Allotment Gardening Advice Help Chat

Growing => Grow Your Own => Topic started by: Grubbypaws on April 23, 2024, 15:55

Title: safe wood for raised beds
Post by: Grubbypaws on April 23, 2024, 15:55
I need to replace a 2.4m plank in one of my Harrod Horticulture raised beds as it has rotted through. I have just gone to their site and it will cost me £68 for a single plank! This seems a lot but there is also information about the non-toxic preservative used to treat the wood so that it is plant and human safe and does not contain chromated copper arsenate.

I dont want to pay over the top for a plank of wood but I also want to garden safely. As lots of you will have made raised beds, can you give me any adivice please.
Title: Re: safe wood for raised beds
Post by: wighty on April 23, 2024, 17:27
We went to a local reclaimation yard and got a couple of old scaffold boards to do ours.  Still going after about ten years.  (As an aside, did you know that in 'olden days' telegraph poles were soaked in cyanide for up to four weeks to preserve them! :ohmy:)
Title: Re: safe wood for raised beds
Post by: KalisDad on April 23, 2024, 20:08
we've been using this on not just our beds but our shed aswell, 3 years in and all well, used on some white pine floor boards that I used for a herb garden and no issues.
https://www.gardening-naturally.com/eco-wood-treatment
Title: Re: safe wood for raised beds
Post by: AnneB on April 24, 2024, 09:10
I need to replace a 2.4m plank in one of my Harrod Horticulture raised beds as it has rotted through. I have just gone to their site and it will cost me £68 for a single plank! This seems a lot but there is also information about the non-toxic preservative used to treat the wood so that it is plant and human safe and does not contain chromated copper arsenate.

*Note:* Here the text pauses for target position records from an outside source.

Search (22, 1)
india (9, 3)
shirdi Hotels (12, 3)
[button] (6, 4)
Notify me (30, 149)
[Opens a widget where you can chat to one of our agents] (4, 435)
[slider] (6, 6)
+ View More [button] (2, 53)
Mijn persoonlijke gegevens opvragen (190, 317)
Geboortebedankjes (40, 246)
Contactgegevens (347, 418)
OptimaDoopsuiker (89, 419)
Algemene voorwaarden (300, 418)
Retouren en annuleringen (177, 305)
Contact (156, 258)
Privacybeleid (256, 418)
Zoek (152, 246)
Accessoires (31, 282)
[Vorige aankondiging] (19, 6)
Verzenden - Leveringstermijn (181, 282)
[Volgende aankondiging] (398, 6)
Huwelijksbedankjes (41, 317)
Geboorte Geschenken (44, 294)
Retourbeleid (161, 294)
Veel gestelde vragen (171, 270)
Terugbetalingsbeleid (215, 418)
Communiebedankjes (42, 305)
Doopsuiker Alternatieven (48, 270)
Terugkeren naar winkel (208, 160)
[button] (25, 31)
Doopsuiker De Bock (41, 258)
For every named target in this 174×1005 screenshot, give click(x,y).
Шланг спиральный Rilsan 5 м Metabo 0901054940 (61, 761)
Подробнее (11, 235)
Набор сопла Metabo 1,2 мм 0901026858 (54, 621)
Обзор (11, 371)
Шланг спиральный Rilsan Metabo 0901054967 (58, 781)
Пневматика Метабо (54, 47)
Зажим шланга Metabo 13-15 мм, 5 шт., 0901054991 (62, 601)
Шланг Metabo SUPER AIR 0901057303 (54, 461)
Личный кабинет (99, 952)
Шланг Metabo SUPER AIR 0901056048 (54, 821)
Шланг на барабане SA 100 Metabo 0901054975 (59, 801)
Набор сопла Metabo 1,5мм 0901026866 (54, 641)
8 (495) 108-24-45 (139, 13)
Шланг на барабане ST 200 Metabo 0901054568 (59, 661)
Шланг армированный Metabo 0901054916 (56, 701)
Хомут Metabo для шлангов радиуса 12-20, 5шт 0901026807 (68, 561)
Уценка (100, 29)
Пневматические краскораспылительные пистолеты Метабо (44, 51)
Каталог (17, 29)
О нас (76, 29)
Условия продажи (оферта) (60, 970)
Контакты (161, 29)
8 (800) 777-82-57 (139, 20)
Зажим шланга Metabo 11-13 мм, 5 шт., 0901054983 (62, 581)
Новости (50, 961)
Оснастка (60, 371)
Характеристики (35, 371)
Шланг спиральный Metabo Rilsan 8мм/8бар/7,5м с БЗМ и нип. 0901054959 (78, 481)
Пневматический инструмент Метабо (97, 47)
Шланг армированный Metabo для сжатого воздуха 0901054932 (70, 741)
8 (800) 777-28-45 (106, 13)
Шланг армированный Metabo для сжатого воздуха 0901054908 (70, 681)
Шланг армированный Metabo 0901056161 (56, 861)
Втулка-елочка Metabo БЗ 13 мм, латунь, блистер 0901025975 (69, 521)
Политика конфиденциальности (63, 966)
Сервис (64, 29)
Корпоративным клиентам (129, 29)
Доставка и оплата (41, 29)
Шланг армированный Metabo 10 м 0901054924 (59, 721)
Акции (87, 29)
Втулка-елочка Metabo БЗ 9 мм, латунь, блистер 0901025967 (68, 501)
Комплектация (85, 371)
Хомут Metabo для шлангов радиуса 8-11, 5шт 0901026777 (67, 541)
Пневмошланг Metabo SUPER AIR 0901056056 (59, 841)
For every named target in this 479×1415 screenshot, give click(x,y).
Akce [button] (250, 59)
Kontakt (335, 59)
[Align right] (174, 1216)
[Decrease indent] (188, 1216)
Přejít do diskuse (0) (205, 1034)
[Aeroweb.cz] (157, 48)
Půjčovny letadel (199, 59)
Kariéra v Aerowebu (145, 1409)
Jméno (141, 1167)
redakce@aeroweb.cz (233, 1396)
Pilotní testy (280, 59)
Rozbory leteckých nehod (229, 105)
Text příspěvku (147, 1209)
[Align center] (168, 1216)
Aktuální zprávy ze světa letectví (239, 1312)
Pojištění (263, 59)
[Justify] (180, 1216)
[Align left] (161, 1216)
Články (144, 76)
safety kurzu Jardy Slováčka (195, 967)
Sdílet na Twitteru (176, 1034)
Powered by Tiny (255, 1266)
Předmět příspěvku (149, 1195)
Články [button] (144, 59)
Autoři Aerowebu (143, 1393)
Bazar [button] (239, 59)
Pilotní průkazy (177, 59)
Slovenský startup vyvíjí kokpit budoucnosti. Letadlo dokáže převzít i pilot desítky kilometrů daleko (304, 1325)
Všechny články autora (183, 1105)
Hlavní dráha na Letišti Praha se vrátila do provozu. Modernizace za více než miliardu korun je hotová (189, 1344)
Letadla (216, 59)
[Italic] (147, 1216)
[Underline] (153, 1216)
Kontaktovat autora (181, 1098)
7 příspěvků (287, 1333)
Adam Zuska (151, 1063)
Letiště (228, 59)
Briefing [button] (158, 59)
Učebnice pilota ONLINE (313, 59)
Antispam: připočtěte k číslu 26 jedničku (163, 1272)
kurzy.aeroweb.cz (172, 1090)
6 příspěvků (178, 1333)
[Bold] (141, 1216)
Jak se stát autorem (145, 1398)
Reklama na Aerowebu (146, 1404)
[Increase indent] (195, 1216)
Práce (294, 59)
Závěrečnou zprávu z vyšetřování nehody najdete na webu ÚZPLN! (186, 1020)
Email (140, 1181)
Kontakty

I dont want to pay over the top for a plank of wood but I also want to garden safely. As lots of you will have made raised beds, can you give me any adivice please.
Tanalised wood no longer uses CCA as a preservative.  It was banned some time ago. The RHS recommends it for raised beds.  So I think the information you quote is out of date.
We used untreated wood - old scaffolding planks like Wighty, when we built our beds in 2010.  They are now rotting away, so lasted nearly 14 years. 
We are replacing with the same and in some cases building beds with old paving slabs pushed into the ground on end.  No rotting there.
I don't think you need to spend that much money on a plank of wood.  I certainly wouldn't.